Part of a data file
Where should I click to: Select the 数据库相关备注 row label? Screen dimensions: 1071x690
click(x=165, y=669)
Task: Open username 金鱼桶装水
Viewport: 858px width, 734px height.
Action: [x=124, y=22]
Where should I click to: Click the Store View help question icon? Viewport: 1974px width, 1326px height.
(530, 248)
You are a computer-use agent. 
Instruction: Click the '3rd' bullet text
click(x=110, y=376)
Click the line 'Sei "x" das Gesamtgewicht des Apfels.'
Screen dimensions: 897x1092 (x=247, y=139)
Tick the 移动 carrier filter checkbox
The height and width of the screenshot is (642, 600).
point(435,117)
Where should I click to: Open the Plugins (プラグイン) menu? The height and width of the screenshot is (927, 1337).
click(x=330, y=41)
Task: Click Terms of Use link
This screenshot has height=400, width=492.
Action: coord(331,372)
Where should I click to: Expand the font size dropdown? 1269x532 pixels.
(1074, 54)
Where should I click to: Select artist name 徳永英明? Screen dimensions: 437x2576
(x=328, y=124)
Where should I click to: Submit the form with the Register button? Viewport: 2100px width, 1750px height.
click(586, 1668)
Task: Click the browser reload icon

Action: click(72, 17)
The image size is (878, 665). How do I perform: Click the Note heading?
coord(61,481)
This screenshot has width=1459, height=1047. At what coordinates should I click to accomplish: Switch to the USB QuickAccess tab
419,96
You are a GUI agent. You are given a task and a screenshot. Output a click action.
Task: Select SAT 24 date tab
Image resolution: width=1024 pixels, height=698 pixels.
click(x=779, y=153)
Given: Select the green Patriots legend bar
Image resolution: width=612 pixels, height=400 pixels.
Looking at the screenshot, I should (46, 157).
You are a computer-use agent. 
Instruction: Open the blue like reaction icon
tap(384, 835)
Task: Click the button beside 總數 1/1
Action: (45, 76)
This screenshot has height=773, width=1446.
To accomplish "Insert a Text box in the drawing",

__The request__
Collect every line of the items above that contains the word "Select", copying each one in full. Case counts.

__Finished answer__
Where should I click to: Select the 数据库相关备注 row label? Screen dimensions: 1071x690
Where should I click to: Select artist name 徳永英明? Screen dimensions: 437x2576
Task: Select SAT 24 date tab
Given: Select the green Patriots legend bar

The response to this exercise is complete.